Orte der Demokratiegeschichte und ihre Rechtsform
Drei Modelle, drei praktische Beispiele
Ein Haus der Demokratie bedarf nicht nur guter Ideen und passender Räumlichkeiten, sondern auch einer geeigneten rechtlichen Form. Für das Haus der Demokratie zur Frankfurter Paulskirche hat der Magistrat der Stadt Frankfurt folgendes festgehalten: „Auf Basis des Stadtverordnetenbeschlusses vom 10.12.2020, § 6814 (NR 1309) soll Träger des „Hauses der Demokratie“ eine Stiftung der Stadt Frankfurt am Main, der Bundesrepublik Deutschland und des Landes Hessen sein.
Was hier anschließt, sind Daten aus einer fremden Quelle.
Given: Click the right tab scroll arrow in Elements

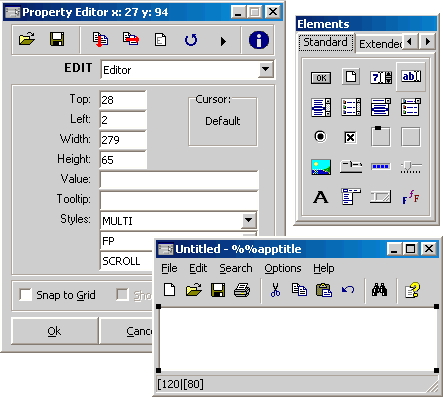Looking at the screenshot, I should 428,42.
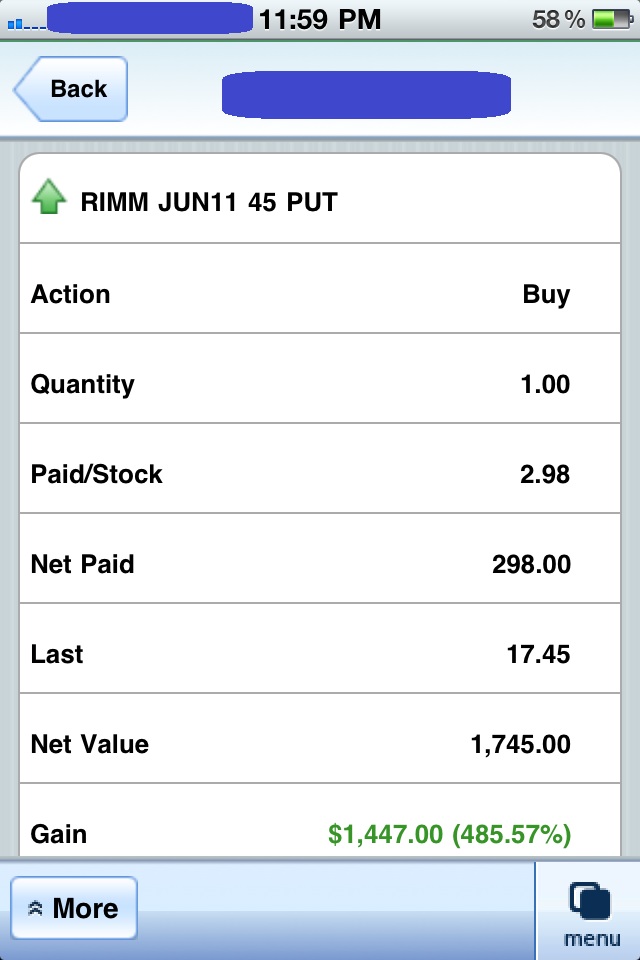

Dieses Modell und alternative Trägermodelle sind zu prüfen.“
Diese Aussage hat die Frankfurter Stadtverordnetenversammlung in ihrem Beschluss vom 02.05.2024 bekräftigt. Wir haben diesen Beschluss zum Anlass genommen, drei Trägermodelle in Grundzügen vorzustellen und nach den Erfahrungen fragen, die an drei verschiedenen Orten der deutschen Demokratiegeschichte mit diesen Modellen gemacht worden sind.
An unserem Werkstattgespräch am 04. September 2024 in der Deutschen Nationalbibliothek, Standort Frankfurt, in Kooperation mit der Bundesstiftung „Orte der deutschen Demokratiegeschichte“, sprachen auf dem Podium: Ulrike Dittrich, Geschäftsführerin Stiftung Hambacher Schloss, Neustadt (Weinstraße), Gesine Oltmanns, Vorstandsmitglied Stiftung Friedliche Revolution, Leipzig, Stephan Zänker, Geschäftsführer Weimarer Republik e. V., Weimar. Die Einführung gab Dr. Kai-Michael Sprenger, Direktor der Stiftung “Orte der deutschen Demokratiegeschichte”, die Moderation hatte: Dr. Thomas Dürbeck, Stellv. Vorsitzender des Bürgervereins Demokratieort Paulskirche e.V..
Die Veranstaltung wurde aus Mitteln des Deutschen Bundestages und der Hessischen Landeszentrale für Politische Bildung gefördert.